No. 14 UNC women beat No. 7 Duke 64-60

CHAPEL HILL, N.C. (AP) North Carolina alternated between dominant and mistake-prone against its fiercest rival, flirting with both a blowout win and a crushing loss all in one half.

Still, the No. 14 Tar Heels were good enough to finish off their first regular-season sweep of No. 7 Duke in six years.

Diamond DeShields scored 18 points while fellow freshman Allisha Gray scored all 12 of her points after halftime in UNC's 64-60 win on Sunday, a game that saw the Tar Heels build a 19-point lead then nearly give away every bit of it before hanging on late.

Another freshman, Stephanie Mavunga, had 12 points and 11 rebounds for the Tar Heels (22-8, 10-6 Atlantic Coast Conference), who ended a two-game losing streak and earned their first sweep of the Blue Devils since the 2007-08 season.

Now they're headed to Greensboro for this week's league tournament under associate head coach Andrew Calder, who continues to lead the team while Hall of Fame coach Sylvia Hatchell is away focusing on treatment for leukemia.

''As you know, we're talented and we feel like we can beat anybody anywhere,'' Calder said. ''We could struggle in some games, too. Right now we think we're getting ready to gel and we're going to take off.''

His young squad ran off a 20-0 run spanning halftime to lead 50-31, then watched Duke (25-5, 12-4) respond with a 16-0 burst and fight back within a point.

Mavunga came up big, scoring on a stickback after Duke got within 53-52 on Ka'lia Johnson's three-point play. She then kicked out to Gray for a 3-pointer then scored inside off a feed from DeShields that pushed the lead back to 60-52 with 2:02 left. Duke never got it back to a one-possession game.

''We never really got down on ourselves whenever they started making their run because we knew we can stick together and we can overcome this,'' Mavunga said.

Tricia Liston scored 19 points despite battling back problems for the Blue Devils, though only four of those came after halftime. Johnson and Elizabeth Williams each scored 12 points for injury-depleted Duke, which had lost top point guards Chelsea Gray and Alexis Jones to season-ending knee injuries since January.

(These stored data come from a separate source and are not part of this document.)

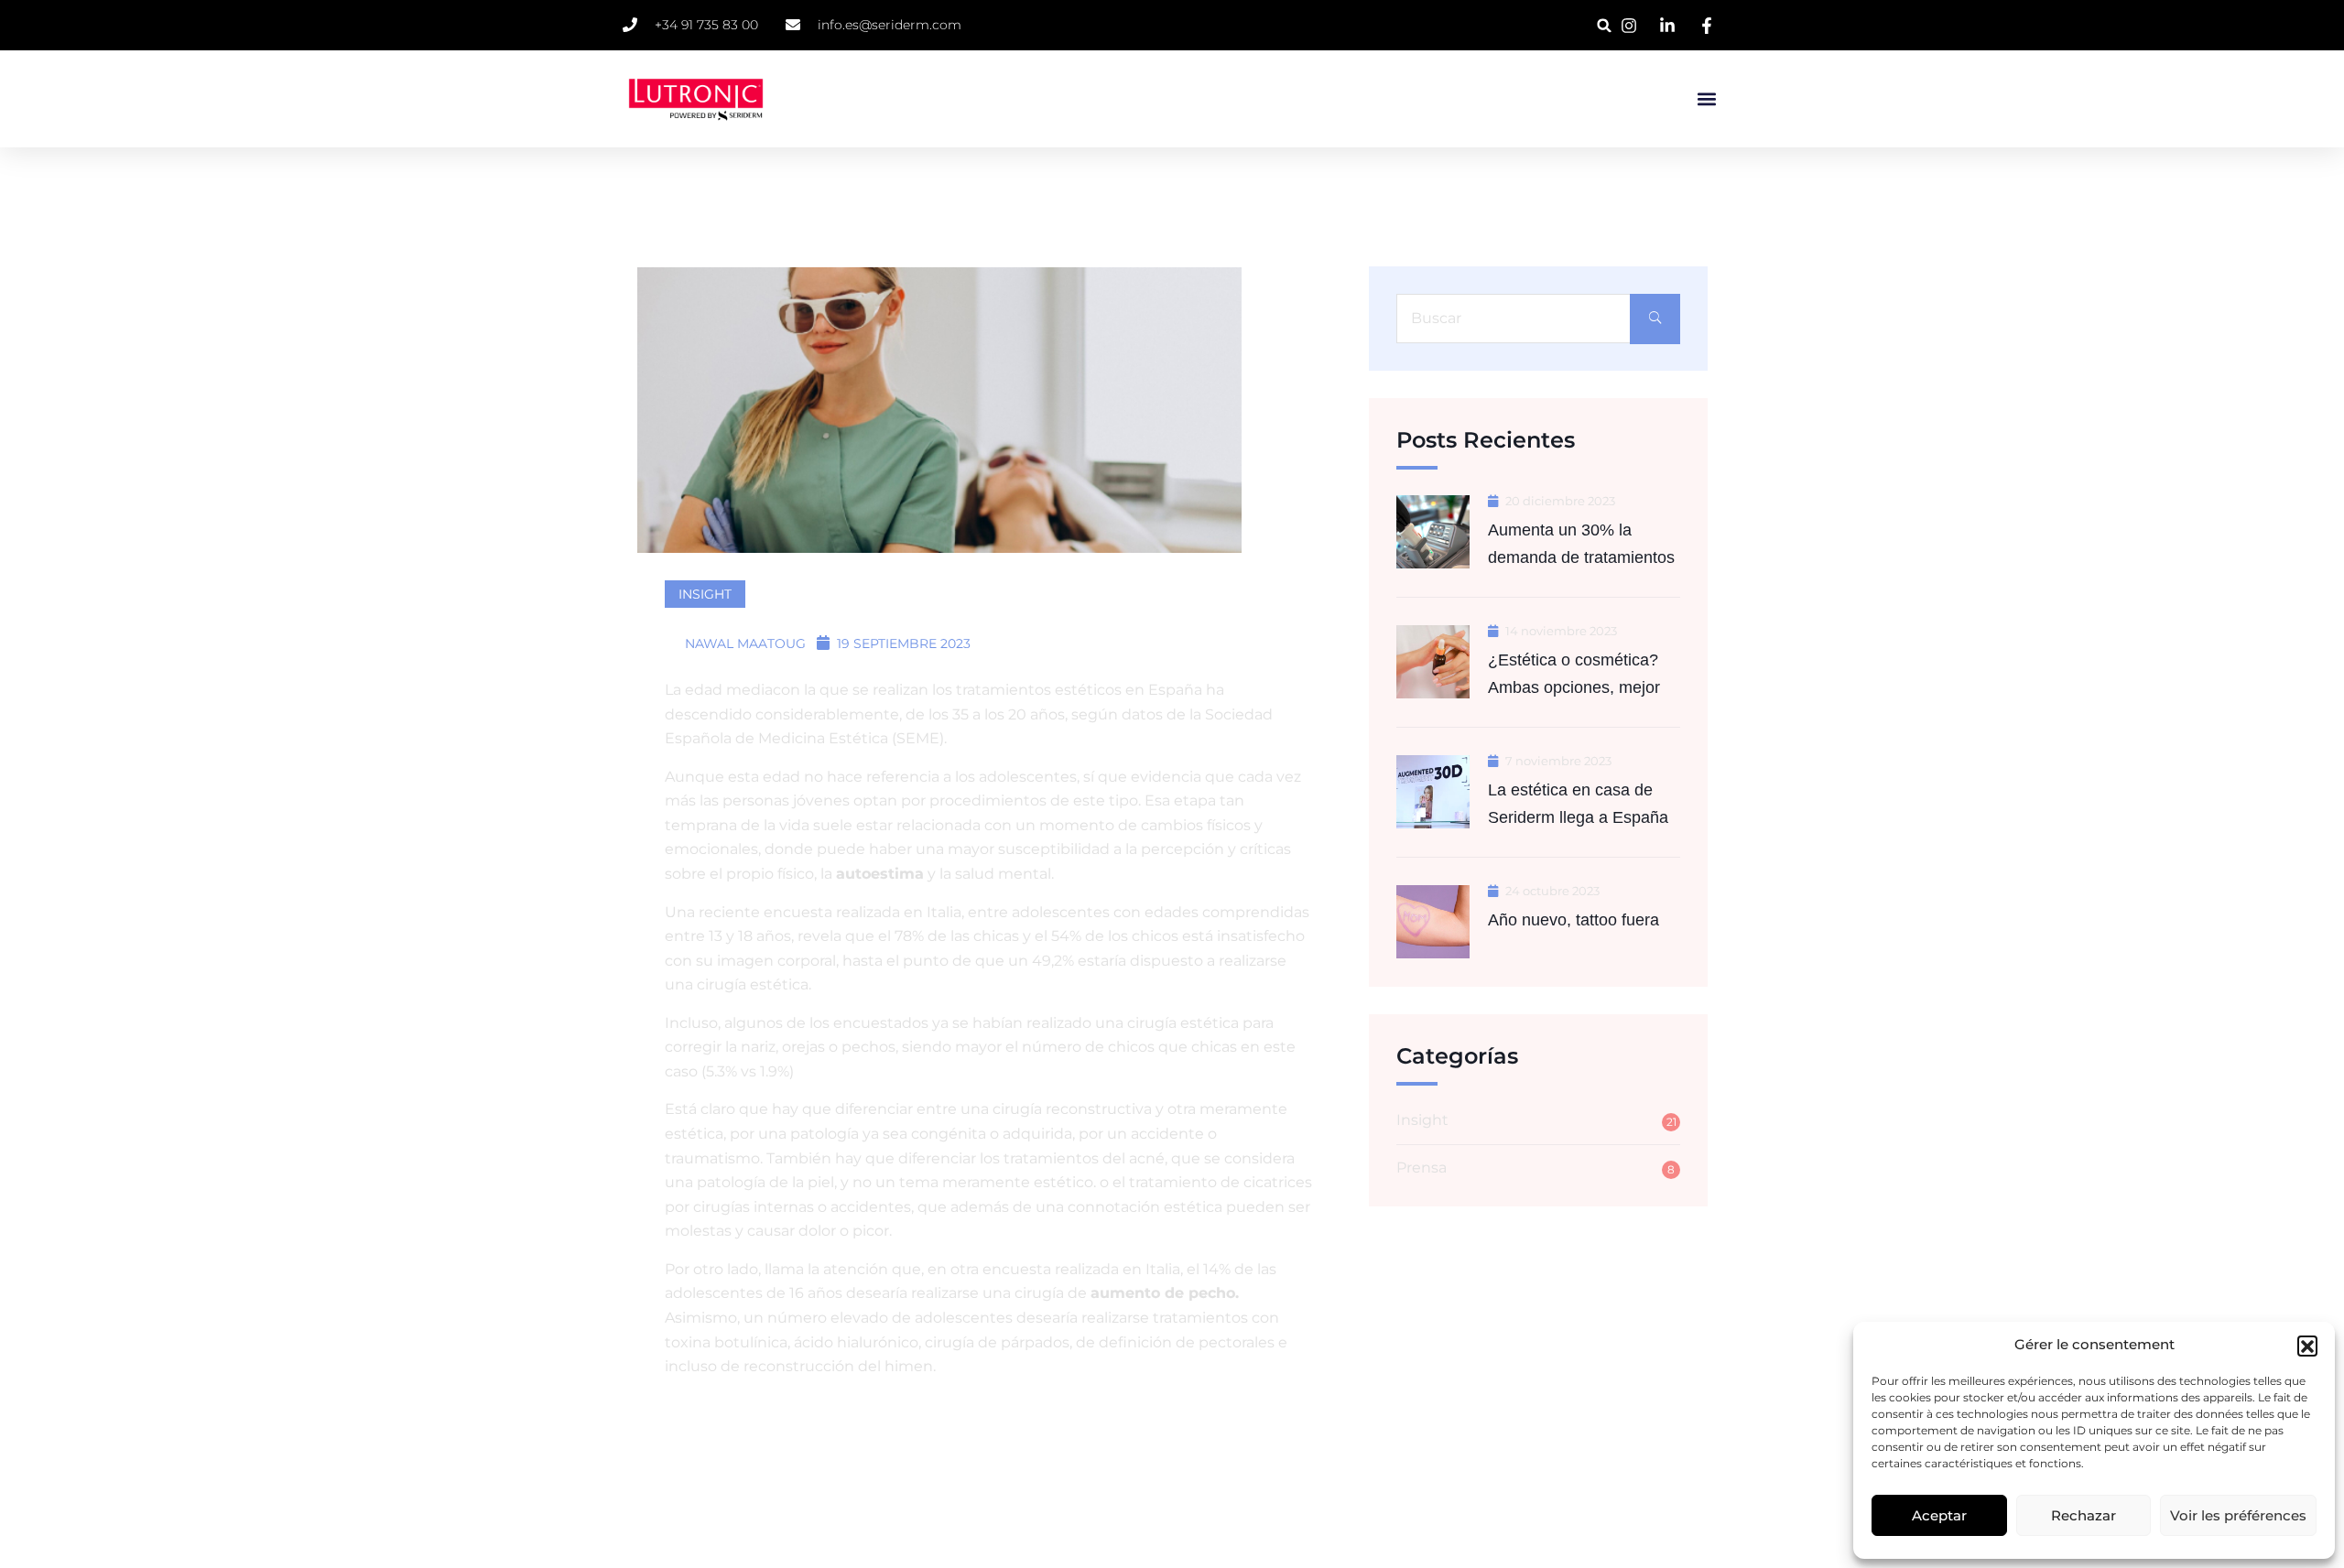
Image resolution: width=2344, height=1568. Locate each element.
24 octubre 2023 (1552, 891)
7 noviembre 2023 (1558, 761)
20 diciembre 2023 (1560, 501)
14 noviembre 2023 (1561, 631)
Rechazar (2083, 1515)
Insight (705, 594)
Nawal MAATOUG (743, 643)
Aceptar (1939, 1515)
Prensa (1421, 1167)
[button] (2307, 1345)
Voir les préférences (2238, 1515)
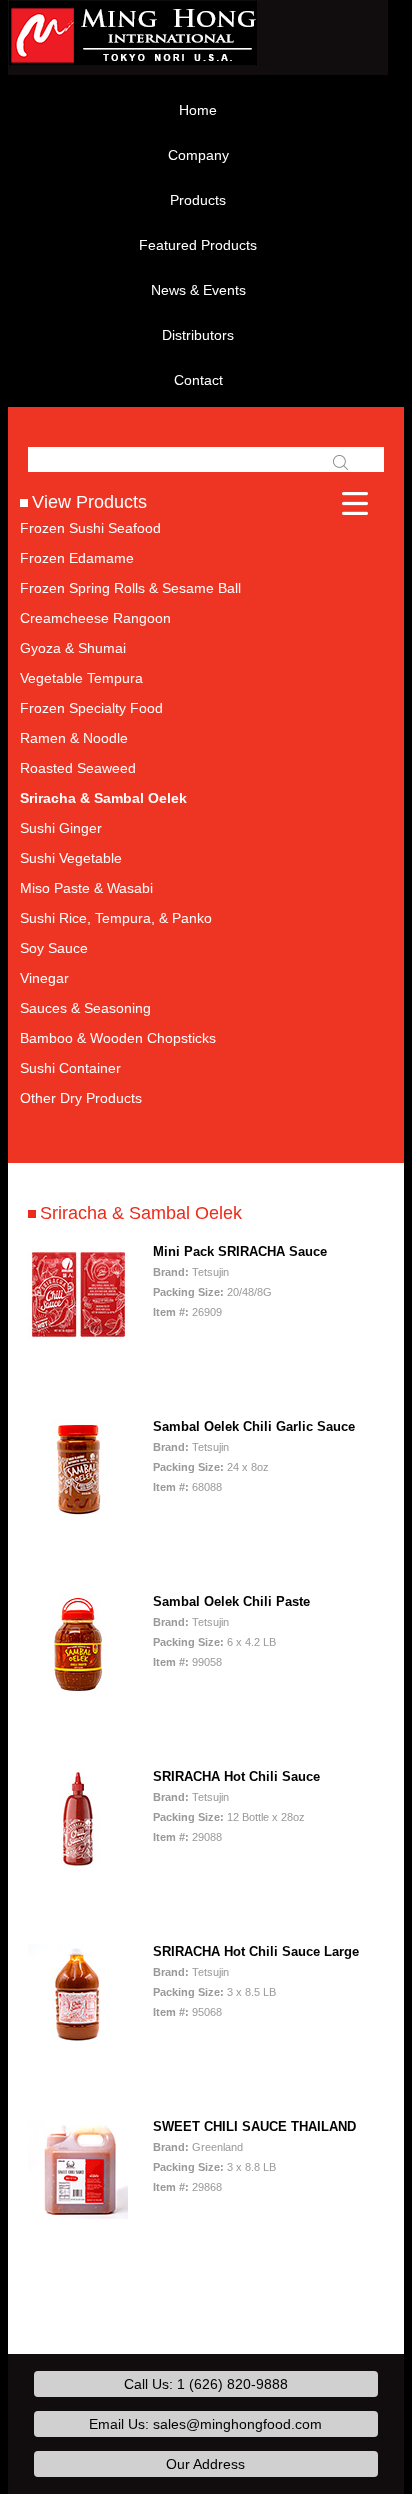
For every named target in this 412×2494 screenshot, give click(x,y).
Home (198, 110)
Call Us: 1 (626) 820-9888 (206, 2384)
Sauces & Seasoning (85, 1008)
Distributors (198, 335)
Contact (198, 380)
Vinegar (44, 978)
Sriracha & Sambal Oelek (103, 798)
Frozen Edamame (77, 558)
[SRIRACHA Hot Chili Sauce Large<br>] (78, 1994)
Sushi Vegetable (71, 858)
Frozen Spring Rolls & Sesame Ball (130, 588)
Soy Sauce (54, 948)
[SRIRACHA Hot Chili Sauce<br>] (78, 1819)
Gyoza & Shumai (73, 648)
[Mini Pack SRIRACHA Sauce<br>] (78, 1294)
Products (198, 200)
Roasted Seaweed (78, 768)
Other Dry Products (81, 1098)
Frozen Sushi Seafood (90, 528)
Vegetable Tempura (81, 678)
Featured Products (198, 245)
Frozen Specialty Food (91, 708)
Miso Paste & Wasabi (86, 888)
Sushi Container (70, 1068)
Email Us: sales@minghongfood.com (205, 2424)
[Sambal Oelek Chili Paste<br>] (78, 1644)
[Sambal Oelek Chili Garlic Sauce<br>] (78, 1469)
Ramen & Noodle (74, 738)
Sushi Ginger (61, 828)
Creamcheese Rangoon (95, 618)
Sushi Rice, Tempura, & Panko (116, 918)
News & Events (198, 290)
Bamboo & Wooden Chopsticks (118, 1038)
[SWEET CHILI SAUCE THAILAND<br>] (78, 2169)
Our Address (205, 2464)
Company (198, 155)
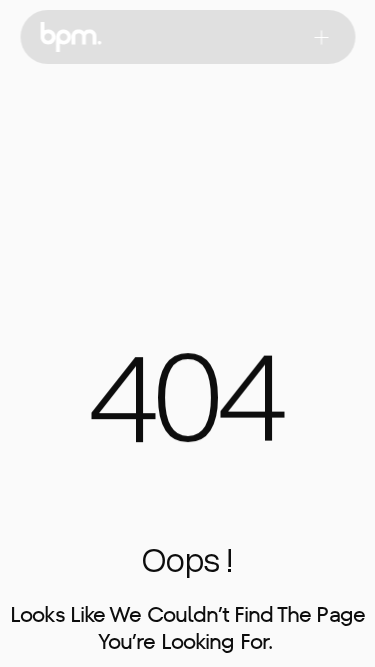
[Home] (70, 37)
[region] (188, 409)
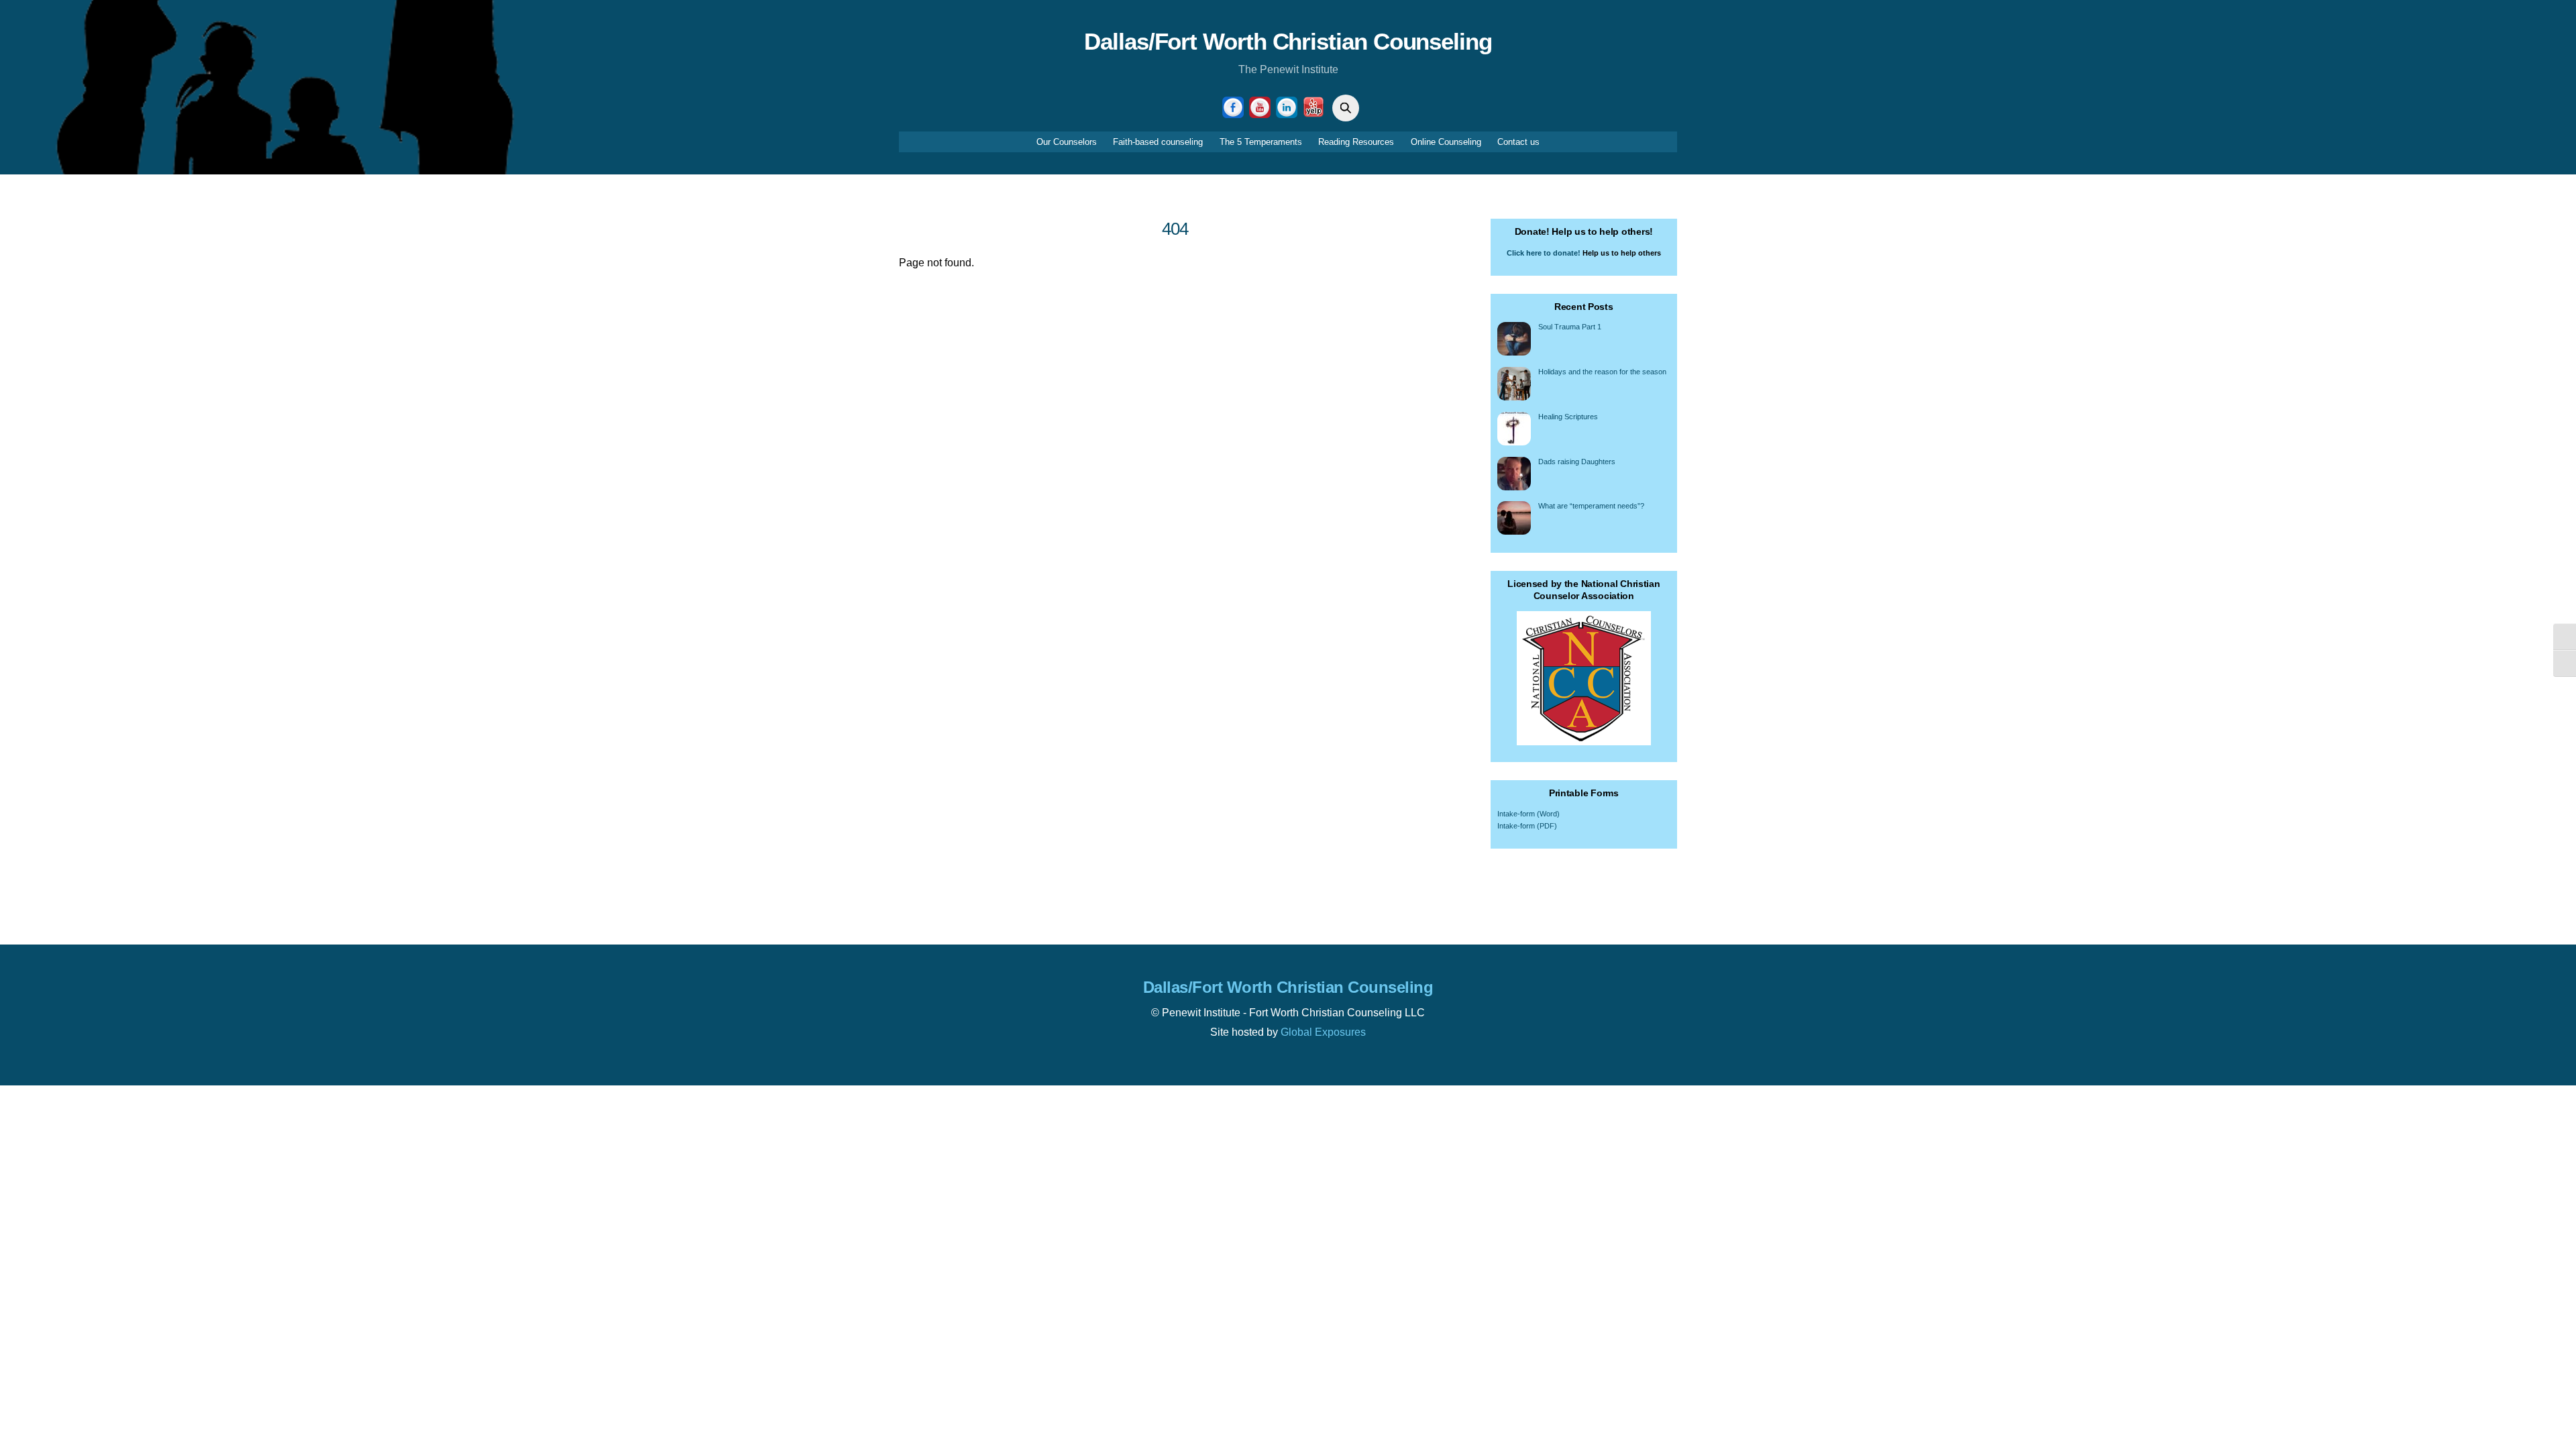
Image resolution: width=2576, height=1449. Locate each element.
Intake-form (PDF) (1527, 826)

''We have to have consistency of our effort, fight, rebounding,'' Duke coach Joanne P. McCallie said. ''There's some basics that have to happen. I think in that time that we were not as successful and they were, we weren't covering the basics. Stops, rebounds, fundamentals. Fundamentals are very important in March, for every team.''

The Tar Heels won the first meeting on Feb. 10, with DeShields scoring 30 in UNC's first win in Duke's famously hostile Cameron Indoor Stadium since 2008.

But the Tar Heels had lost two straight games coming into this one, losing at home on a cold-shooting day to a Virginia Tech team with two league wins followed by Thursday's 25-point loss at No. 2 Notre Dame.

DeShields didn't shoot particularly well, going just 7 for 22 from the field this time around. But she hit a couple of big shots, including a tough jumper from the right wing to beat the shot clock with 1:09 left followed by a driving basket 27 seconds later that kept the Blue Devils at arm's distance.

She set the program's single-season freshman scoring record in the first half.

Duke got off to a fast start for a 13-3 lead, but bumbled away two straight turnovers that led to transition layups right before halftime to give UNC a 36-31 lead at the break.

Allisha Gray, who was limited to eight first-half minutes when she picked up two fouls, hit two of her four second-half 3-pointers to spark UNC's 14-0 run out of halftime. By the time DeShields hit a stepback jumper over Oderah Chidom and later a free throw, the Tar Heels led 50-31 with 16:11 left.

Yet the Blue Devils, who had been scoreless for 7 1/2 minutes during UNC's run, answered with an equally impressive burst. That 16-0 spurt against the suddenly turnover-prone Tar Heels - who at one point had turnovers on four straight possessions and went scoreless for 10 minutes - helped them regroup to make a game of it.

The Blue Devils own the No. 2 seed in the 15-team ACC tournament and play in Friday's quarterfinals. The Tar Heels are the No. 6 seed and will play in Thursday's second round.